*** Opening Source material ***

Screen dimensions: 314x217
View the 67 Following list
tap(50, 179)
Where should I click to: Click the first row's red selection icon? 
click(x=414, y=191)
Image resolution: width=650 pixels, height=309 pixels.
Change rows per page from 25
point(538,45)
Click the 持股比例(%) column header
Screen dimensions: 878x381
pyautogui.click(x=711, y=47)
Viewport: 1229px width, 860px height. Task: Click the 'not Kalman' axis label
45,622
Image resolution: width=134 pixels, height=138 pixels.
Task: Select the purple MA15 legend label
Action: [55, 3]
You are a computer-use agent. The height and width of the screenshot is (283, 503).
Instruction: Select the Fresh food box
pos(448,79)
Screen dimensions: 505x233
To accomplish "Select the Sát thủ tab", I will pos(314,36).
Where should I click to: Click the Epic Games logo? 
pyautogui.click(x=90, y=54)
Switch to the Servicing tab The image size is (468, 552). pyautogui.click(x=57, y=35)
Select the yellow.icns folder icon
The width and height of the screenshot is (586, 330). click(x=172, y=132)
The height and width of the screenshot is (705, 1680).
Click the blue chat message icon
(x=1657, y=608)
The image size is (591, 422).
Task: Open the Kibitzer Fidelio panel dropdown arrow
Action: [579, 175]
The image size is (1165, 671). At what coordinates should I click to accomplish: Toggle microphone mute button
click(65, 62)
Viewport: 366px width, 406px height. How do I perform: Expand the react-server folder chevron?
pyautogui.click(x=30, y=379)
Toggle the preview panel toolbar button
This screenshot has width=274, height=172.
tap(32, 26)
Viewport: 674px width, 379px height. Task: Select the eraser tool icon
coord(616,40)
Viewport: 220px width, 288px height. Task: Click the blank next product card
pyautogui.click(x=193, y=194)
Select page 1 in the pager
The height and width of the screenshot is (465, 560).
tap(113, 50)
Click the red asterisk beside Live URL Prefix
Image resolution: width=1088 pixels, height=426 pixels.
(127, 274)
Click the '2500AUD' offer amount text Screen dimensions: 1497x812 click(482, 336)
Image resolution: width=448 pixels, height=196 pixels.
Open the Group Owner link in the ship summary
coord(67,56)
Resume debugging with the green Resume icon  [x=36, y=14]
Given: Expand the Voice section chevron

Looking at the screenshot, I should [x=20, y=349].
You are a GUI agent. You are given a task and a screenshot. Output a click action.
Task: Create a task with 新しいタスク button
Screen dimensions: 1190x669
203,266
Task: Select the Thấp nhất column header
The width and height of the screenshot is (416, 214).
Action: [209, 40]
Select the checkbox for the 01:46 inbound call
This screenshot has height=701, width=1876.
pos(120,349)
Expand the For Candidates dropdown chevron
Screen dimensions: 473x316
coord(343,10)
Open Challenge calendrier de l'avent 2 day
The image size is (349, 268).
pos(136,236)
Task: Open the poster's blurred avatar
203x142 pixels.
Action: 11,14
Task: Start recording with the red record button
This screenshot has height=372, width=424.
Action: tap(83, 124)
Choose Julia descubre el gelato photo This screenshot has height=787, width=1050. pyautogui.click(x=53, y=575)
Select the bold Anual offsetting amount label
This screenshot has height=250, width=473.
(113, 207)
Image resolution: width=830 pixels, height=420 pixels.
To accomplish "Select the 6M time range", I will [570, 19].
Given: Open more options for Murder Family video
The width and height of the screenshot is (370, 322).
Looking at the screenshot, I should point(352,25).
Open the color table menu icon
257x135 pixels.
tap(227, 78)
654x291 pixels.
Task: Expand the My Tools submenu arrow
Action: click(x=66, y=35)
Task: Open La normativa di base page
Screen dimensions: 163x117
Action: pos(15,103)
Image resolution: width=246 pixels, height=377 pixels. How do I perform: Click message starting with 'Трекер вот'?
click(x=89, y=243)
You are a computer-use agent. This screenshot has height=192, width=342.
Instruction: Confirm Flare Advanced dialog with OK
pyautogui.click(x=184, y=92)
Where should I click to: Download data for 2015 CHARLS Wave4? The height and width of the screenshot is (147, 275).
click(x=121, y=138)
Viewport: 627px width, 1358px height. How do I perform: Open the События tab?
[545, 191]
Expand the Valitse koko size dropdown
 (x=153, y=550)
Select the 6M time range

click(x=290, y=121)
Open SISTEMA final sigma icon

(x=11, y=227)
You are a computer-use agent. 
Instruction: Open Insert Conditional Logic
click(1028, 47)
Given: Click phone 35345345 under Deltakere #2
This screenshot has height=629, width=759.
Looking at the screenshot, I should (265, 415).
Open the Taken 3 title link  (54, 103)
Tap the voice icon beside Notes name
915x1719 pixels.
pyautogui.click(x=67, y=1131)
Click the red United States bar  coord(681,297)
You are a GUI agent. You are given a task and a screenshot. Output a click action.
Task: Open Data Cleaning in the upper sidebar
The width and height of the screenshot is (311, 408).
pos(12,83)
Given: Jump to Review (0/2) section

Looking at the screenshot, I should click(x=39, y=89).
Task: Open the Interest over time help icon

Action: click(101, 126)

*** Closing Source material ***

### Exercise aim
The first line of the records and every line down to the line with "Image resolution: width=650" must be quoted exactly; leave out all else.

### Output for this exercise
Screen dimensions: 314x217
View the 67 Following list
tap(50, 179)
Where should I click to: Click the first row's red selection icon? 
click(x=414, y=191)
Image resolution: width=650 pixels, height=309 pixels.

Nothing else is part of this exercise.